* [SHORT PROBLEM]: Copy the lines from the one containing "You are a computer-use agent." through the one containing "Open the CPU", requests included, and shift every coordinate in the answers by adding 81 to it.

***** MATERIAL PROVIDED *****

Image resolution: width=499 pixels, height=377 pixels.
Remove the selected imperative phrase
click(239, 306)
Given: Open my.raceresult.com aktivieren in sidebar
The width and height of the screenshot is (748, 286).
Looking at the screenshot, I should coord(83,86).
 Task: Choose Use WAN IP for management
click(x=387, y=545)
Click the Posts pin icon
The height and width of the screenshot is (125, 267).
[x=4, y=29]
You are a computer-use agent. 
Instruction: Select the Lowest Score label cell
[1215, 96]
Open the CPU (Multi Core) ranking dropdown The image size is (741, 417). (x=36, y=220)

*****
***** MATERIAL PROVIDED *****

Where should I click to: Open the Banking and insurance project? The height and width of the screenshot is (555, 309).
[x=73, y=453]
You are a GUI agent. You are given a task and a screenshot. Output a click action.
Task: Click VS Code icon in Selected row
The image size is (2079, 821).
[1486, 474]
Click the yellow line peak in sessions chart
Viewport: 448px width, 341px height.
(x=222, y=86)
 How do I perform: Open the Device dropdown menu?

*****

* [COMPLETE RESPONSE]:
You are a computer-use agent. 
Instruction: Select the Lowest Score label cell
[1296, 177]
Open the CPU (Multi Core) ranking dropdown The image size is (741, 417). (x=117, y=301)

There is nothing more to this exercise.